STUDY TEXT →
Content starts
’cause I am a liar
August 28th
I am an ultimate, extraordinary, professional, and vicious liar. I am a perfectionist in my lies and the gifted architect in creating a web around them. I can lie about anything — things that I need to lie about for personal gain, or I can lie just for fun and the sake of it. I can lie with a straight face, or I can lie weeping and sobbing. I can lie with the stone-faced assuredness of a politician, and I can lie with the humble stuttering of an innocent victim. Hell, I can lie in a way to make the recipient of my lie try to make me believe this lie from their utmost belief in it.
But I don’t practice it anymore.
I stopped lying about two years ago when I got sober. It wasn’t simply necessary to lie. It was a relief to finally stop doing it anymore and, in actuality — that freed a lot of my brain cells for more important things like self-improvement and intellectual growth. I like that new me — sober, moral, ethical, and painfully truthful. To myself that is, I still work on growing balls to be completely truthful toward others. But at least I don’t sugarcoat anything or make false compliments (easy to do just by holding my mouth shut).
Content ends
Dataset items →
Content starts
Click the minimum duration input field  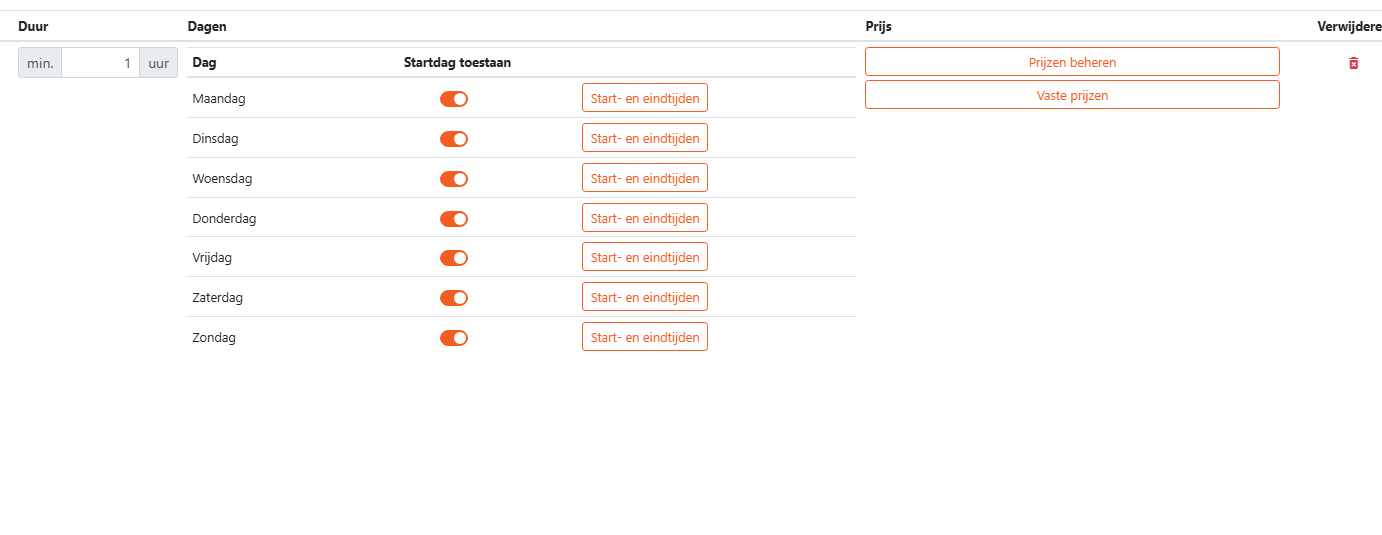click(x=100, y=63)
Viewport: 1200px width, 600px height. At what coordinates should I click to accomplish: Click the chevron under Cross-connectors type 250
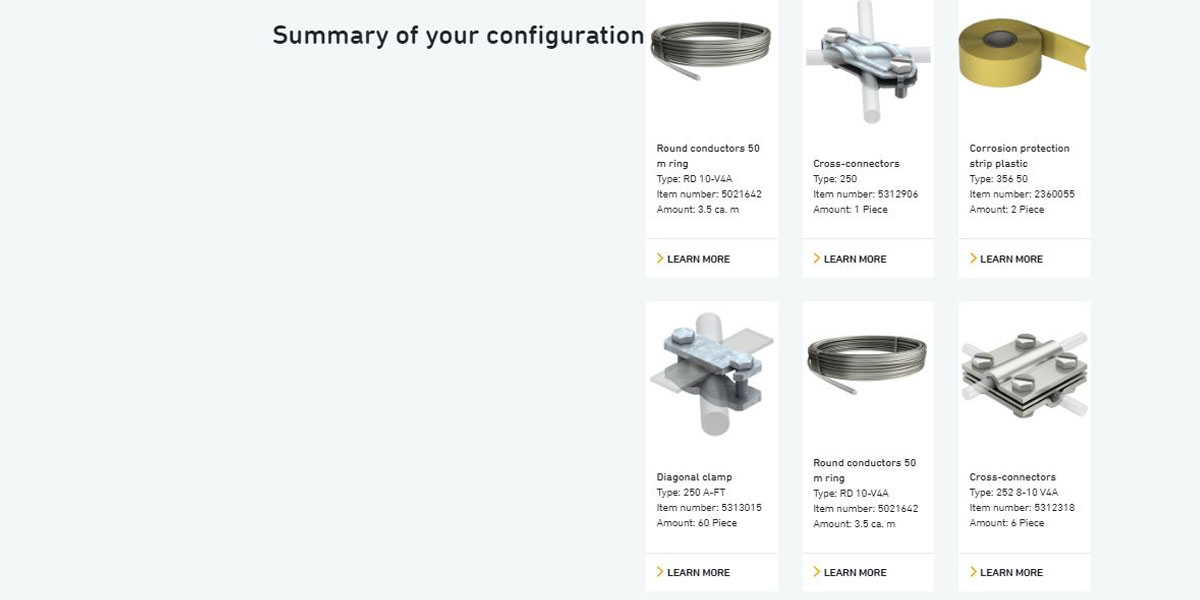coord(817,259)
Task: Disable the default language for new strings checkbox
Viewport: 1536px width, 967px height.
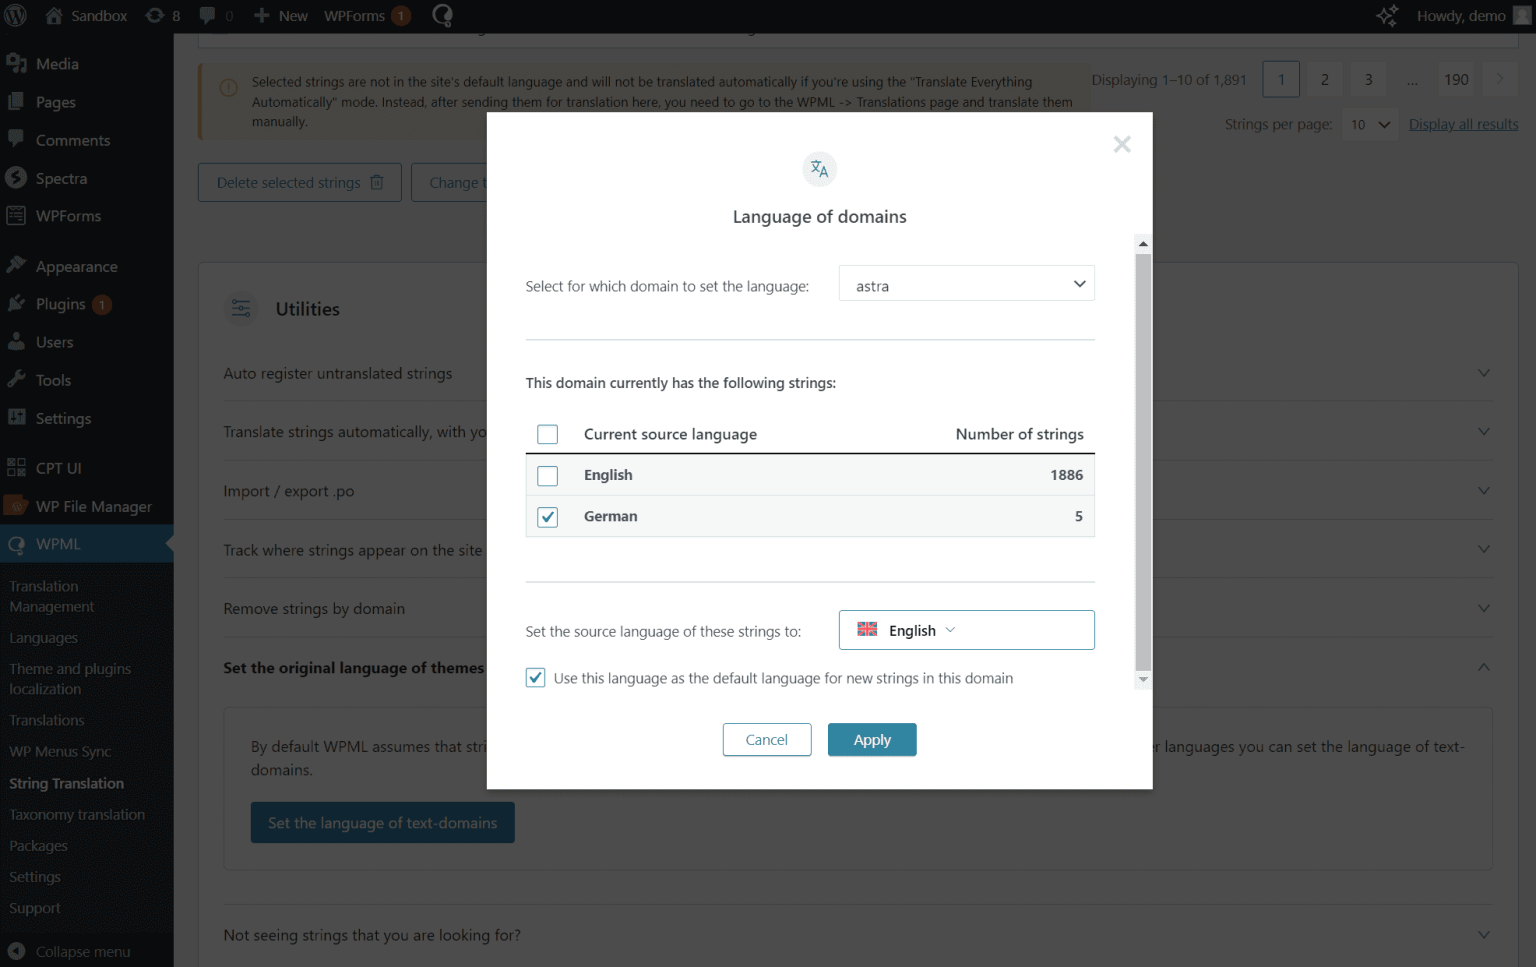Action: click(535, 677)
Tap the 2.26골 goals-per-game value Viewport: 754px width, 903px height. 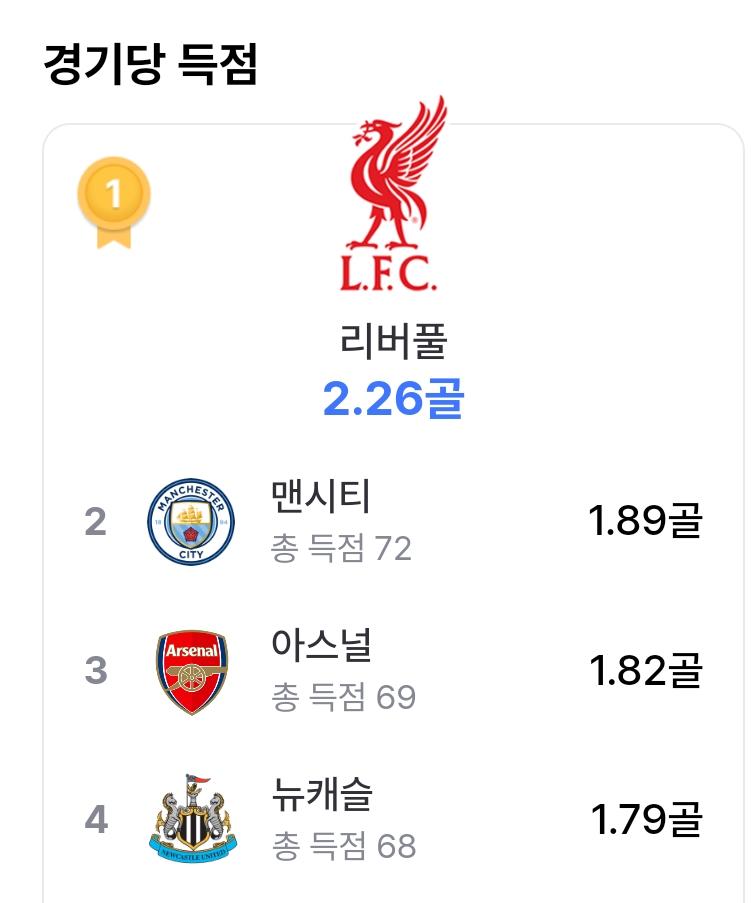(x=393, y=398)
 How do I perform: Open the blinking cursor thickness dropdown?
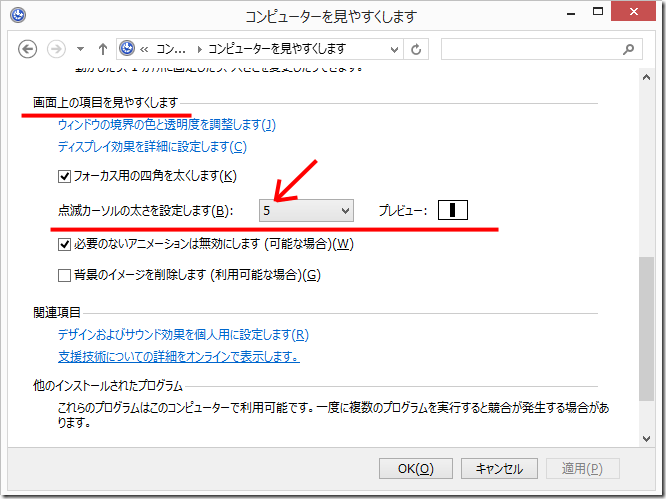tap(306, 210)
Content ends
WORK REQUIRED →
Answer these questions about the text on lying:
(a) When did the writer stop lying?
(b) Whose stone-faced assuredness does the writer say they can lie with?
(c) What two things does the writer say they no longer do, even though they are not yet completely truthful toward others?
This material is taken from a separate source.

SOLVED EXERCISE →
(a) About two years ago, when the writer got sober.
(b) A politician's.
(c) Sugarcoat anything or make false compliments.